Of course, sonography does have some limitations. The patient’s body habitus often determines the image quality and visibility that can be achieved. Beyond size, the location of a lesion or anatomic structure is critical because sonography is unable to visualize structures that lie deep to bone or air. Perhaps the most critical limitation is that the diagnostic yield is highly dependent on the skill of the individual performing the examination.

GENERAL PRINCIPLES OF ULTRASOUND TECHNIQUE

Ultrasound scanners use the piezoelectric effect to transform electricity into acoustic energy. The transducer serves to generate and transmit energy into the body, as well as to receive acoustic energy as it returns after being altered by tissues. Some of the many factors that influence image quality are listed in Box 1-1.

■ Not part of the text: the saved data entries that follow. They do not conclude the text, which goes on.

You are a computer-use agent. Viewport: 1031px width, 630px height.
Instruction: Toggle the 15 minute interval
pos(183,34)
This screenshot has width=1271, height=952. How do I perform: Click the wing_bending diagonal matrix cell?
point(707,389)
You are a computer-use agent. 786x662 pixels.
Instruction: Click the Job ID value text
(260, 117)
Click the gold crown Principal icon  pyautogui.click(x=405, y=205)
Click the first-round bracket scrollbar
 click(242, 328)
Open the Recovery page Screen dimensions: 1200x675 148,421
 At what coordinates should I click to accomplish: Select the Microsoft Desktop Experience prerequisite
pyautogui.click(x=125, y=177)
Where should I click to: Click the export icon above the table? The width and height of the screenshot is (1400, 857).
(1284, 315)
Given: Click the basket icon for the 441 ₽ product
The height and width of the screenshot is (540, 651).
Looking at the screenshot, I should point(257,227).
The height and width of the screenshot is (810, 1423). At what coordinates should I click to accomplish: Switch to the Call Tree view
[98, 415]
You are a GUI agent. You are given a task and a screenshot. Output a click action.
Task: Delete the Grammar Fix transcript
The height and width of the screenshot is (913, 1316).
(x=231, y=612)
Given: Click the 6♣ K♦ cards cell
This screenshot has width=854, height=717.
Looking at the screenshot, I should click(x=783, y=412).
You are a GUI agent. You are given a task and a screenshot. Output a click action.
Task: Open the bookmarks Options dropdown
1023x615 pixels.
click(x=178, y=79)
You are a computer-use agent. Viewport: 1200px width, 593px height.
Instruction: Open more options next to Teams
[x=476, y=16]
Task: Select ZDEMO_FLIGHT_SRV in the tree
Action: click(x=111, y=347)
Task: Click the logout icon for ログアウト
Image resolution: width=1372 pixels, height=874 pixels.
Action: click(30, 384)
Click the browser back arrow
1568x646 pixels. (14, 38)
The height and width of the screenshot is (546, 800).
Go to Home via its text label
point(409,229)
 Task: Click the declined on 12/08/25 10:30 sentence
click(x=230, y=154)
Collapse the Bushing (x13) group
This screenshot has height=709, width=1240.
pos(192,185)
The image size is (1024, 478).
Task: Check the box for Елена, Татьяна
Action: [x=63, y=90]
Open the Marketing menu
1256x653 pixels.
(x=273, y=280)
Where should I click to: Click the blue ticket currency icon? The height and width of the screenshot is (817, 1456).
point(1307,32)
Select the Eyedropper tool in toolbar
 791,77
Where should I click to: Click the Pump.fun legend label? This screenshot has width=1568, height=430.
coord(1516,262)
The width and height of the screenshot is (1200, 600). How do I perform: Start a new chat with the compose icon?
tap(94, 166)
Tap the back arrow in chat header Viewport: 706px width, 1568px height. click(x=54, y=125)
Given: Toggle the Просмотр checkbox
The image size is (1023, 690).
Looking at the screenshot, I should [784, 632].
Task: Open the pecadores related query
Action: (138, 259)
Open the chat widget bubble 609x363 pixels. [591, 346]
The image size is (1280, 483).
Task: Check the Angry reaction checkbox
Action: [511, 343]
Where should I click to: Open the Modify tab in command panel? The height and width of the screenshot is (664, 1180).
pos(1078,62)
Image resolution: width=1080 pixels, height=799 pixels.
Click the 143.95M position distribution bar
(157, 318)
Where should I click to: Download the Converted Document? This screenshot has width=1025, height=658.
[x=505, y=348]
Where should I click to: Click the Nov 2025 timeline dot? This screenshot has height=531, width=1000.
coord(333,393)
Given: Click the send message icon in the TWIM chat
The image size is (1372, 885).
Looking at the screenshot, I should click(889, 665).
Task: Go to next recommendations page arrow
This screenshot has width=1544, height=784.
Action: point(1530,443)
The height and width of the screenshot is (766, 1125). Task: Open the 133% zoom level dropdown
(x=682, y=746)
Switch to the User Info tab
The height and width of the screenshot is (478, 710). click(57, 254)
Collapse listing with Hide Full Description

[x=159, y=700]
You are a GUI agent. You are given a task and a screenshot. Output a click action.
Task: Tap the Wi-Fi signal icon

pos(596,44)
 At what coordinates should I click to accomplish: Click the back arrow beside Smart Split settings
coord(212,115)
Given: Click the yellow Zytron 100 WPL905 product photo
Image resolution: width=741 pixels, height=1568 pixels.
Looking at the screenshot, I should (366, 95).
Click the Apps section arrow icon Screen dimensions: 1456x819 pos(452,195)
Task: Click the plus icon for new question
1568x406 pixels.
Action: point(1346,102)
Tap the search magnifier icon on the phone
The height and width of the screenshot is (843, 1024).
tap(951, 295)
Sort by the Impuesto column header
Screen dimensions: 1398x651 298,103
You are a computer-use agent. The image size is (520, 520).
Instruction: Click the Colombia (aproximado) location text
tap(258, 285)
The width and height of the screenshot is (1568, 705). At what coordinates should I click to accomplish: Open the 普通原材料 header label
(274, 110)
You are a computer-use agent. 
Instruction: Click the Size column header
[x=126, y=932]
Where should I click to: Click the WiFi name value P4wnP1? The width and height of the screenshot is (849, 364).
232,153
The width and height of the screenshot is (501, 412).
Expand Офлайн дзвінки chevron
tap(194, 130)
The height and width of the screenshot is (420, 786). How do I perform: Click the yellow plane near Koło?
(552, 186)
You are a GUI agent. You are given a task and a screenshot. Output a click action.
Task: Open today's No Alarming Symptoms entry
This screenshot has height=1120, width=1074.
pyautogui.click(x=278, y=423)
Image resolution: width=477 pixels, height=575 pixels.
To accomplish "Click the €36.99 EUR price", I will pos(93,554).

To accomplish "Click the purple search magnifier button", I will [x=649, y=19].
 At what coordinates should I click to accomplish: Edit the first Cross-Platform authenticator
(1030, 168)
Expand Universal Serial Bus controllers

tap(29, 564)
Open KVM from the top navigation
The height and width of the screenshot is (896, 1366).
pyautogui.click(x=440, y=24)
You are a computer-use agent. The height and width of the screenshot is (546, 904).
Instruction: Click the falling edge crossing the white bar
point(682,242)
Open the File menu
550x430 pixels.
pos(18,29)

BOX 1-1 Factors That Influence Ultrasound Image Quality

Time gain compensation

Focal zone

Harmonic imaging

Contact

Although the variable acoustic conductivity of tissues is the cornerstone of its utility, poor conductivity through air and particularly through abrupt air/soft-tissue interfaces is of particular concern where the ultrasound transducer contacts the skin. A low-impedance gel is used to bridge the gap between the transducer and skin, providing enough texture to conform to contours of the skin and transducer while fluid enough to act as a lubricant, minimizing patient discomfort during manipulation.

Window

Contact at the skin surface is only the first obstacle from the transducer to the anatomic structures of interest. Skin, fat, lung, bowel, and bone can intervene and reflect or attenuate acoustic energy. It is usually desirable to use a structure with low acoustic impedance as a “window” to the structures to be examined. For example, the transducer is often placed between ribs but overlying the liver to visualize the gallbladder because bowel loops can obscure a more direct approach. The liver is often used as a window into the pancreas and right kidney as well. If gastric air obscures the pancreas, this can be improved by asking the patient to drink water. The spleen often provides a window to the left kidney, although variable location of the spleen makes this unreliable. A distended bladder is commonly used as a window for transabdominal sonography of the gynecologic organs. Because some of these organs may move when the patient moves, repositioning the patient may be useful when faced with difficulty finding a satisfactory window.

Transducer Array

Several basic types of transducers are available, and advantages and disadvantages are associated with each. These include sector scanners, curved arrays, linear arrays, and phased arrays.

Sector Scanner

Sector scanners are the earliest type of transducer, and they utilize a single piezoelectric crystal. Because the source is a single point of oscillation, it results in a cone-shaped beam (Fig. 1-1). Sector scanners usually have a fixed range and are not in common use today.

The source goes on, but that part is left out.